Some of the alignment work done in AI governance seeks to understand political dynamics between various AI labs and countries, in order to not sacrifice safety in a race to develop more advanced AI. Cooperation becomes more viable if there are mechanisms to verify properties of training runs without leaking information about code and data. Ideas from social choice theory may also be relevant here in aggregating the preferences of many different individuals and organizations. There are also those working to protecting the rights of the individual user.

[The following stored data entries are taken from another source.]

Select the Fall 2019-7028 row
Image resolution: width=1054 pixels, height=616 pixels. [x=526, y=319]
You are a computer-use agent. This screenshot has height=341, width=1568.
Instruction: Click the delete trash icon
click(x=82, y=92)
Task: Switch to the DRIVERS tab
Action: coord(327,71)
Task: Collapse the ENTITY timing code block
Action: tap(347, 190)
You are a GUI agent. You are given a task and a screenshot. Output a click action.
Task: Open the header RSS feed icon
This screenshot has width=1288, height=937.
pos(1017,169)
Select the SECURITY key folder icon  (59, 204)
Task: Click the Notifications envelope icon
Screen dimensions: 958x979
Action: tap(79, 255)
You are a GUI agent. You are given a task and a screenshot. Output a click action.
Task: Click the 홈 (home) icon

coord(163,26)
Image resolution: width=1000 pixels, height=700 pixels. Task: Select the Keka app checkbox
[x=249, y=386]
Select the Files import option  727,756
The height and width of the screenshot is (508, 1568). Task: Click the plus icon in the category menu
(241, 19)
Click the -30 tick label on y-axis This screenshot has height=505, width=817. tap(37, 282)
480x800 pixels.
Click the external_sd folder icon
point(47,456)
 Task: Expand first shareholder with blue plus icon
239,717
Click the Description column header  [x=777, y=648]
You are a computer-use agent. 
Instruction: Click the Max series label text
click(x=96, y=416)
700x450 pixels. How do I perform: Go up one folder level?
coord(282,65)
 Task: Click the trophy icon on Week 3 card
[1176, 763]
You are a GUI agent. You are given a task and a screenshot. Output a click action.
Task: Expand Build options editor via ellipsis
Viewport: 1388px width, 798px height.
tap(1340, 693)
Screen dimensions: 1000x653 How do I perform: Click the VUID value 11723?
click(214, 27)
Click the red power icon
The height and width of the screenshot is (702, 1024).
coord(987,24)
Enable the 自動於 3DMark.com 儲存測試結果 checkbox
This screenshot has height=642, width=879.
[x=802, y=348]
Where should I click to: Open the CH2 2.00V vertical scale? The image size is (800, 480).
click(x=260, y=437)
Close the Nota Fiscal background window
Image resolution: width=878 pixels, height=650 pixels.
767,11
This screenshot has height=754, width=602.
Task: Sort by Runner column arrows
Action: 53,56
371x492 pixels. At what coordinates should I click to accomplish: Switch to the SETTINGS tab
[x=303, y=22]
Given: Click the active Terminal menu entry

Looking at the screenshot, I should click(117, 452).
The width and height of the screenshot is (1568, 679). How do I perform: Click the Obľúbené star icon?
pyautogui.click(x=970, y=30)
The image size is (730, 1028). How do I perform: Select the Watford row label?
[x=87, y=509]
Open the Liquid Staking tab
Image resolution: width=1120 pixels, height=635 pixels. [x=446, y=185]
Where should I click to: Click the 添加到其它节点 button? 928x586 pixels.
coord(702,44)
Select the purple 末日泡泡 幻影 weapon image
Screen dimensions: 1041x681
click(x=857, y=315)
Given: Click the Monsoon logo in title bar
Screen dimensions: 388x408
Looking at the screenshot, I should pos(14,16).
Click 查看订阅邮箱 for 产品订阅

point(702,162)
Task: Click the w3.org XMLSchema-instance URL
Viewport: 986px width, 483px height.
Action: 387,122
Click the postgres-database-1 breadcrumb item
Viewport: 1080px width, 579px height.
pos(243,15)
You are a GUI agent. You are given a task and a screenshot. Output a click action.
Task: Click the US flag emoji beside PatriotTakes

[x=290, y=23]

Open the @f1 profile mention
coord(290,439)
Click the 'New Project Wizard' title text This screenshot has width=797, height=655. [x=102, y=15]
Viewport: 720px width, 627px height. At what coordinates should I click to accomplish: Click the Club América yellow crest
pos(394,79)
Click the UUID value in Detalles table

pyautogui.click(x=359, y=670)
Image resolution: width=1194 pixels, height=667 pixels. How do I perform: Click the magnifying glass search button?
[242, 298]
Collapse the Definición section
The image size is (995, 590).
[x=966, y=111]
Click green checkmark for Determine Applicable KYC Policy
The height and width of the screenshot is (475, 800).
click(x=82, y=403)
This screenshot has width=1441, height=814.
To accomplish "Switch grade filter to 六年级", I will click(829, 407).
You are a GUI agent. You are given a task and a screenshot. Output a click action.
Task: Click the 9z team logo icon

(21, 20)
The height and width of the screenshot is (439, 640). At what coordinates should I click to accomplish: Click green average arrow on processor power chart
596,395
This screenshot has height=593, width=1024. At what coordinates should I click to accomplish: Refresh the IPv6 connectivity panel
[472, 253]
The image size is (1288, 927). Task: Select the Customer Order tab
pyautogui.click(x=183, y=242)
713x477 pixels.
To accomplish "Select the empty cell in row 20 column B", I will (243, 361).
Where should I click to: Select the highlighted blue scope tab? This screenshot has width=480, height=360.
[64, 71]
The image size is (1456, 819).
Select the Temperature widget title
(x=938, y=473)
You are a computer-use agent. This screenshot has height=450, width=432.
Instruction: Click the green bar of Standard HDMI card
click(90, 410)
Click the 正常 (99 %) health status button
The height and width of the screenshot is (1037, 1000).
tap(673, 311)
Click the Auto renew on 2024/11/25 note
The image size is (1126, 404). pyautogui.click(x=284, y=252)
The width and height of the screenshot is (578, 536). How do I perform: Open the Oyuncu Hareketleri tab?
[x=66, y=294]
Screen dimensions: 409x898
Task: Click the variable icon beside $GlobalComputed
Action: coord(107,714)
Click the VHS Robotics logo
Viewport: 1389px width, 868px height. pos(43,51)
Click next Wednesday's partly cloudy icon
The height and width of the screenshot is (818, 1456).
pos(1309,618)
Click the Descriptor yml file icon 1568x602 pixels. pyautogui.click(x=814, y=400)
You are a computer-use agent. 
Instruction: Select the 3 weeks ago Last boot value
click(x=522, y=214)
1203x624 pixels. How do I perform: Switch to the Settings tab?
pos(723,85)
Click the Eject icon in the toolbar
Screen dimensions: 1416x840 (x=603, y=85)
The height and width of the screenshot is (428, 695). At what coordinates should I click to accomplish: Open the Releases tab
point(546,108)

Differentially private algorithms seeks to guarantee that individual information is not leaked in the process of training a model, which becomes increasingly important as the world becomes more digitalized.

Ultimately, technological advancements to make artificial intelligence models safe and beneficial to humans do not exist in a vacuum. These new innovations will be most effective if they are complementary with legal frameworks and societal preferences. We will end with some open questions on how future AI models that we all can consider.

Questions to meditate on

There are going to be important challenges ahead as these more powerful models become more widely deployed and influence how society functions. It took less than a month for ChatGPT to become widely-used by students to solve homework problems and to write essays. In coming years, it seems likely that we will see more advanced systems tailored to different professional domains.

Debating and proactively thinking about these issues will help us decide on better policies and guidelines for deploying AI responsibly. We can ponder some of the questions that will shape the future now:

1. What sort of regulations should there be on AI models? How can we design regulations that limit the use of AI for nefarious purposes?

2. Is there some standard “AI literacy” that everyone should have? How would we provide that knowledge?

3. Suppose we develop techniques to reliably communicate objectives to artificial agents. Which objectives do we want to communicate? What principles do we want an advanced model to follow?

The status quo places a lot of faith on the engineers and companies who build these AI systems. While research engineers have the domain expertise, the ethical questions concerning future AI models are global ones that will be better answered with broader societal awareness and perspectives from the social sciences and humanities.

Additional reading

We’ve provided links to relevant works throughout the article. These are mostly original sources that discuss applications and alignment in more detail. Please let us know if you spot any mistakes.

Jacob Steinhardt, a professor at UC Berkeley, has a great series of introductory blog posts, which include a recent dive into emergent behavior in language models.

Sam Bowman, a professor at New York University, discusses his reasons for focusing more on alignment research and potential research directions in his post.

The AI Alignment Curriculum is a curated introduction to the alignment problem. We are currently going through this list in our reading group at the University of Toronto and have found the readings to form a good basis for discussion.

We are very grateful for everyone we have discussed these topics with, and this article is an attempt to capture the highest order bits from these discussions and readings. Thanks Silviu, Oliver, Harris, and Nathan for feedback on earlier versions of the draft.

AI Alignment is closely related to subfields that focus on responsible AI, trustworthy machine learning, and AI Safety. While we use the term alignment as a sort of umbrella term in this article, it is not clear that this is the best terminology to use and we should strive for a framing of the problem that is as inclusive as possible.

1

The x-axis is measuring FLOPs, but a similar trend holds for scaling size alone in Figure 11.

2

It is worth noting that the term “AI Alignment” is semantically overloaded and there are groups which primarily focus on one of short-term or long-term alignment challenges. Perhaps one goal we can strive for is consistent terminology that accurately captures the the different facets of the problem.